Each line from the one containing "Click the download icon in bottom toolbar" through the end of the records below must be repeated exactly, and no other line.

Segment Start: Supplied records

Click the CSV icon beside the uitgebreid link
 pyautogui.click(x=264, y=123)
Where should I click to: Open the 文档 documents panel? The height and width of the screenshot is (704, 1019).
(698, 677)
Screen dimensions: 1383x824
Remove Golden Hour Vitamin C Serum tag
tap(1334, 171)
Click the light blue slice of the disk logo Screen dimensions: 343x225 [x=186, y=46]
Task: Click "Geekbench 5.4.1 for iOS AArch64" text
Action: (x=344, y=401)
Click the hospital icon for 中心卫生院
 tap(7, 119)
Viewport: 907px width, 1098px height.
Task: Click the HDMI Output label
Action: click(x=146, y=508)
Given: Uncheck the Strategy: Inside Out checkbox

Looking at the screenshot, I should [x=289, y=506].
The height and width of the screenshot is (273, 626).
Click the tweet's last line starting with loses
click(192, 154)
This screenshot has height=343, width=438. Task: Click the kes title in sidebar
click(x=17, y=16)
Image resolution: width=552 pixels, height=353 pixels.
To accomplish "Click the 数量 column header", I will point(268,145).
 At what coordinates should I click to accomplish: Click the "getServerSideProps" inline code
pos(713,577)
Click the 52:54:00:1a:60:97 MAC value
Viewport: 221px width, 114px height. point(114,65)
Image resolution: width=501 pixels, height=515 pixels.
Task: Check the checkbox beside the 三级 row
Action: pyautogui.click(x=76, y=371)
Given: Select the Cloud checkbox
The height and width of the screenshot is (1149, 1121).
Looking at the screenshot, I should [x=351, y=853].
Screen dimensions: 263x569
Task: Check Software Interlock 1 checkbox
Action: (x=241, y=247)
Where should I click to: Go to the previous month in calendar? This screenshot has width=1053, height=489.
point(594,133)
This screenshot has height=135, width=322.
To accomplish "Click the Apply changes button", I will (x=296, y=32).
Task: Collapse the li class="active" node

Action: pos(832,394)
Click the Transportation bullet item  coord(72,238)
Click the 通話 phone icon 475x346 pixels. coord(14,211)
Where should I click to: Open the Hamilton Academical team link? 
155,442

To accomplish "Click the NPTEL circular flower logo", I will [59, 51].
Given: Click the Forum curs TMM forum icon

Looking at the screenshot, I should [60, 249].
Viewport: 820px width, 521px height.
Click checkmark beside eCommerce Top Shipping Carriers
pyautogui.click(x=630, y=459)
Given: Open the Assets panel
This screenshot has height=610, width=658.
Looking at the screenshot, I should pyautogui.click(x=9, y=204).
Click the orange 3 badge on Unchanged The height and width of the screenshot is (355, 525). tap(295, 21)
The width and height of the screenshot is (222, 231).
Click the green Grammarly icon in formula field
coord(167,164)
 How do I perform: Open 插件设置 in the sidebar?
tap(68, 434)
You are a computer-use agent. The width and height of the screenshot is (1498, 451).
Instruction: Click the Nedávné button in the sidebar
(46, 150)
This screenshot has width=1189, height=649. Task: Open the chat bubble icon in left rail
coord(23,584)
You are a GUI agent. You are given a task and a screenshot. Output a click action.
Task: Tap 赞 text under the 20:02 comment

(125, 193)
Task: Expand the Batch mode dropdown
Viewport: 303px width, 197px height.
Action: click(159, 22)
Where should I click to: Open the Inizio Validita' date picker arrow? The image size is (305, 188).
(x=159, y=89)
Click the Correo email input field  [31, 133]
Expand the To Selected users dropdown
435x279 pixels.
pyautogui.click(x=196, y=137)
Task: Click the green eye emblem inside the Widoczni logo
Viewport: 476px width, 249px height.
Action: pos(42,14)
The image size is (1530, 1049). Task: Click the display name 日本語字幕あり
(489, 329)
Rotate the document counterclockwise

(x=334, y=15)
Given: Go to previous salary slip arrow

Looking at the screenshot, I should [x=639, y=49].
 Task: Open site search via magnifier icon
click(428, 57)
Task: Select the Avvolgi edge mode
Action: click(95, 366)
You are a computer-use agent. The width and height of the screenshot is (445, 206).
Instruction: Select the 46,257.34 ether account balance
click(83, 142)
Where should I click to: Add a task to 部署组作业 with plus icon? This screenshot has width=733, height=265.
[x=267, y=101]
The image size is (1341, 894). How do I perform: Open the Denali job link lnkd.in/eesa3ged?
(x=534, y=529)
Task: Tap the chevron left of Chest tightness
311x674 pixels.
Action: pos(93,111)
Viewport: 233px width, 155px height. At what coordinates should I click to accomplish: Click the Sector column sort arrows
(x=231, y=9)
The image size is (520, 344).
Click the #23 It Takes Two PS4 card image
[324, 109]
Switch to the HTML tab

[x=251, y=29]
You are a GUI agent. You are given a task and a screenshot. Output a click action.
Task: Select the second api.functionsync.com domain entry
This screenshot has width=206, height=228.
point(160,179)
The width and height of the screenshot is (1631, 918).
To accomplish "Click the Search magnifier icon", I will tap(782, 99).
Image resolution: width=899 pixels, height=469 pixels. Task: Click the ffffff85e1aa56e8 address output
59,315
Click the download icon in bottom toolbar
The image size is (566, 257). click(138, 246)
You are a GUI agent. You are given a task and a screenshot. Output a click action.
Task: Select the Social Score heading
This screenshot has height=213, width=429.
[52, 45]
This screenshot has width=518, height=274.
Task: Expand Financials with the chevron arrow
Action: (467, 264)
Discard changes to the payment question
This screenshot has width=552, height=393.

Segment End: Supplied records

- _Exercise answer_:
Click the download icon in bottom toolbar
The image size is (566, 257). click(138, 246)
You are a GUI agent. You are given a task and a screenshot. Output a click action.
Task: Select the Social Score heading
This screenshot has height=213, width=429.
[52, 45]
This screenshot has width=518, height=274.
Task: Expand Financials with the chevron arrow
Action: (467, 264)
Discard changes to the payment question
This screenshot has width=552, height=393.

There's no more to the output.